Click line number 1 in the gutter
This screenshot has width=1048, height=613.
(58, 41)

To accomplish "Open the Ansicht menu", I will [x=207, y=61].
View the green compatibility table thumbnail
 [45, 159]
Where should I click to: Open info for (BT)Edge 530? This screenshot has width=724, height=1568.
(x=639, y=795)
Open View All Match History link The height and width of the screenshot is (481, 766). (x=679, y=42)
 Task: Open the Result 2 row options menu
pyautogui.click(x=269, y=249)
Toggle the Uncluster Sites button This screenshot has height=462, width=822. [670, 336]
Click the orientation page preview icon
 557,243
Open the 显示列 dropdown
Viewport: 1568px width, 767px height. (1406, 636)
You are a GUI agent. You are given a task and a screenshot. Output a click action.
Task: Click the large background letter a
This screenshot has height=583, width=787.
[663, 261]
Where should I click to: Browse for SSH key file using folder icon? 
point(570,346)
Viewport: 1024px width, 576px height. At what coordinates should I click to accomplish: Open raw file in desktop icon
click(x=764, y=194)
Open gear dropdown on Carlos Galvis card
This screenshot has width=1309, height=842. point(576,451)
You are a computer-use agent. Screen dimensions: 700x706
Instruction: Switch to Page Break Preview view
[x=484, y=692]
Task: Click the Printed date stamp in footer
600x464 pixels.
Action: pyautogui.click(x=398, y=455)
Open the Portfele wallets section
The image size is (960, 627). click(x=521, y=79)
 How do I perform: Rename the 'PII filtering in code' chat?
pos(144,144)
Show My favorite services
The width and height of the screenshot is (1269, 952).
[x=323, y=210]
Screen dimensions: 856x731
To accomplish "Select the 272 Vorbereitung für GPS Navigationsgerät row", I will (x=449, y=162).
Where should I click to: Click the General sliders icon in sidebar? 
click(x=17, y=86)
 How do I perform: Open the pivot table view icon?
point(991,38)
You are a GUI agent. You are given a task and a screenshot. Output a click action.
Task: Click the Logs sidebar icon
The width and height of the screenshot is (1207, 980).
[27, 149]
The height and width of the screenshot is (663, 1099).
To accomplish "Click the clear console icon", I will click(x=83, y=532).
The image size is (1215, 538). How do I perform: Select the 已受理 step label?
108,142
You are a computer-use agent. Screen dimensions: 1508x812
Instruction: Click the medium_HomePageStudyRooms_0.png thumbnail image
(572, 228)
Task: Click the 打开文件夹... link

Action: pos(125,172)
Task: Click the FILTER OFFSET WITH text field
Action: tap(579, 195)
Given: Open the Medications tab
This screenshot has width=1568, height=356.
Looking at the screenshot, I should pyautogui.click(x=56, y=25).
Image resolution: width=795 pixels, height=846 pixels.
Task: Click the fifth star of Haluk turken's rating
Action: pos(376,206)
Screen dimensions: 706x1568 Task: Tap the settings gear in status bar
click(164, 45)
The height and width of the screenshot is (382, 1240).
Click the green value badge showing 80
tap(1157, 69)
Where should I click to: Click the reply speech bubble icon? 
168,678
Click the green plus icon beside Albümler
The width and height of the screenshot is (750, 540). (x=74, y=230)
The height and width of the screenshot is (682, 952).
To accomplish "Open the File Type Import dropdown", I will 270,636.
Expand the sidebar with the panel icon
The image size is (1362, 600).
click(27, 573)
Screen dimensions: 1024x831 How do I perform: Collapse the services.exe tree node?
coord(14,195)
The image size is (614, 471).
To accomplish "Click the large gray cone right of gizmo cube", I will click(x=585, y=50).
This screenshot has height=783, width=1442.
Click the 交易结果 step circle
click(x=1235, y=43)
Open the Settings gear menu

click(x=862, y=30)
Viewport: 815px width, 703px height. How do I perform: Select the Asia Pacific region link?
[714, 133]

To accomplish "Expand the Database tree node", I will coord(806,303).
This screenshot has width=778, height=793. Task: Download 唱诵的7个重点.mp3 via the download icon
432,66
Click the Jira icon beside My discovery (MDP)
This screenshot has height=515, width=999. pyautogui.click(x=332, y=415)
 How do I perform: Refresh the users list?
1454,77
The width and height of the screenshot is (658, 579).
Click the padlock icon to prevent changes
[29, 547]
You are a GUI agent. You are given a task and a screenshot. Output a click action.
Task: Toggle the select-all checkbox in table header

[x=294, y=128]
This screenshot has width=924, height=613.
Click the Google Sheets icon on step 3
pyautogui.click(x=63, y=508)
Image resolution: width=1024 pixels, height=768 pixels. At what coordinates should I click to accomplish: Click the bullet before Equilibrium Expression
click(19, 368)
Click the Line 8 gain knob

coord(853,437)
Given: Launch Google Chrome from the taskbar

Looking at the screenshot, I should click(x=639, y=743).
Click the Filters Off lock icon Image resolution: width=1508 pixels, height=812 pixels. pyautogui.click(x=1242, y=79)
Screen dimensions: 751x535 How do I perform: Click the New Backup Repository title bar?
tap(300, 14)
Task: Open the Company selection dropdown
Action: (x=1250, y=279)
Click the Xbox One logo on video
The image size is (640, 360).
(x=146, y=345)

ABOUT THIS TASK: Copy each line above exactly as it stands.

RESULT OF THE EXERCISE:
Click line number 1 in the gutter
This screenshot has width=1048, height=613.
(58, 41)

To accomplish "Open the Ansicht menu", I will [x=207, y=61].
View the green compatibility table thumbnail
 [45, 159]
Where should I click to: Open info for (BT)Edge 530? This screenshot has width=724, height=1568.
(x=639, y=795)
Open View All Match History link The height and width of the screenshot is (481, 766). (x=679, y=42)
 Task: Open the Result 2 row options menu
pyautogui.click(x=269, y=249)
Toggle the Uncluster Sites button This screenshot has height=462, width=822. [670, 336]
Click the orientation page preview icon
 557,243
Open the 显示列 dropdown
Viewport: 1568px width, 767px height. (1406, 636)
You are a GUI agent. You are given a task and a screenshot. Output a click action.
Task: Click the large background letter a
This screenshot has height=583, width=787.
[663, 261]
Where should I click to: Browse for SSH key file using folder icon? 
point(570,346)
Viewport: 1024px width, 576px height. At what coordinates should I click to accomplish: Open raw file in desktop icon
click(x=764, y=194)
Open gear dropdown on Carlos Galvis card
This screenshot has width=1309, height=842. point(576,451)
You are a computer-use agent. Screen dimensions: 700x706
Instruction: Switch to Page Break Preview view
[x=484, y=692]
Task: Click the Printed date stamp in footer
600x464 pixels.
Action: pyautogui.click(x=398, y=455)
Open the Portfele wallets section
The image size is (960, 627). click(x=521, y=79)
 How do I perform: Rename the 'PII filtering in code' chat?
pos(144,144)
Show My favorite services
The width and height of the screenshot is (1269, 952).
[x=323, y=210]
Screen dimensions: 856x731
To accomplish "Select the 272 Vorbereitung für GPS Navigationsgerät row", I will (x=449, y=162).
Where should I click to: Click the General sliders icon in sidebar? 
click(x=17, y=86)
 How do I perform: Open the pivot table view icon?
point(991,38)
You are a GUI agent. You are given a task and a screenshot. Output a click action.
Task: Click the Logs sidebar icon
The width and height of the screenshot is (1207, 980).
[27, 149]
The height and width of the screenshot is (663, 1099).
To accomplish "Click the clear console icon", I will click(x=83, y=532).
The image size is (1215, 538). How do I perform: Select the 已受理 step label?
108,142
You are a computer-use agent. Screen dimensions: 1508x812
Instruction: Click the medium_HomePageStudyRooms_0.png thumbnail image
(572, 228)
Task: Click the 打开文件夹... link

Action: pos(125,172)
Task: Click the FILTER OFFSET WITH text field
Action: tap(579, 195)
Given: Open the Medications tab
This screenshot has width=1568, height=356.
Looking at the screenshot, I should pyautogui.click(x=56, y=25).
Image resolution: width=795 pixels, height=846 pixels.
Task: Click the fifth star of Haluk turken's rating
Action: pos(376,206)
Screen dimensions: 706x1568 Task: Tap the settings gear in status bar
click(164, 45)
The height and width of the screenshot is (382, 1240).
Click the green value badge showing 80
tap(1157, 69)
Where should I click to: Click the reply speech bubble icon? 
168,678
Click the green plus icon beside Albümler
The width and height of the screenshot is (750, 540). (x=74, y=230)
The height and width of the screenshot is (682, 952).
To accomplish "Open the File Type Import dropdown", I will 270,636.
Expand the sidebar with the panel icon
The image size is (1362, 600).
click(27, 573)
Screen dimensions: 1024x831 How do I perform: Collapse the services.exe tree node?
coord(14,195)
The image size is (614, 471).
To accomplish "Click the large gray cone right of gizmo cube", I will click(x=585, y=50).
This screenshot has height=783, width=1442.
Click the 交易结果 step circle
click(x=1235, y=43)
Open the Settings gear menu

click(x=862, y=30)
Viewport: 815px width, 703px height. How do I perform: Select the Asia Pacific region link?
[714, 133]

To accomplish "Expand the Database tree node", I will coord(806,303).
This screenshot has width=778, height=793. Task: Download 唱诵的7个重点.mp3 via the download icon
432,66
Click the Jira icon beside My discovery (MDP)
This screenshot has height=515, width=999. pyautogui.click(x=332, y=415)
 How do I perform: Refresh the users list?
1454,77
The width and height of the screenshot is (658, 579).
Click the padlock icon to prevent changes
[29, 547]
You are a GUI agent. You are given a task and a screenshot. Output a click action.
Task: Toggle the select-all checkbox in table header

[x=294, y=128]
This screenshot has width=924, height=613.
Click the Google Sheets icon on step 3
pyautogui.click(x=63, y=508)
Image resolution: width=1024 pixels, height=768 pixels. At what coordinates should I click to accomplish: Click the bullet before Equilibrium Expression
click(19, 368)
Click the Line 8 gain knob

coord(853,437)
Given: Launch Google Chrome from the taskbar

Looking at the screenshot, I should click(x=639, y=743).
Click the Filters Off lock icon Image resolution: width=1508 pixels, height=812 pixels. pyautogui.click(x=1242, y=79)
Screen dimensions: 751x535 How do I perform: Click the New Backup Repository title bar?
tap(300, 14)
Task: Open the Company selection dropdown
Action: (x=1250, y=279)
Click the Xbox One logo on video
The image size is (640, 360).
(x=146, y=345)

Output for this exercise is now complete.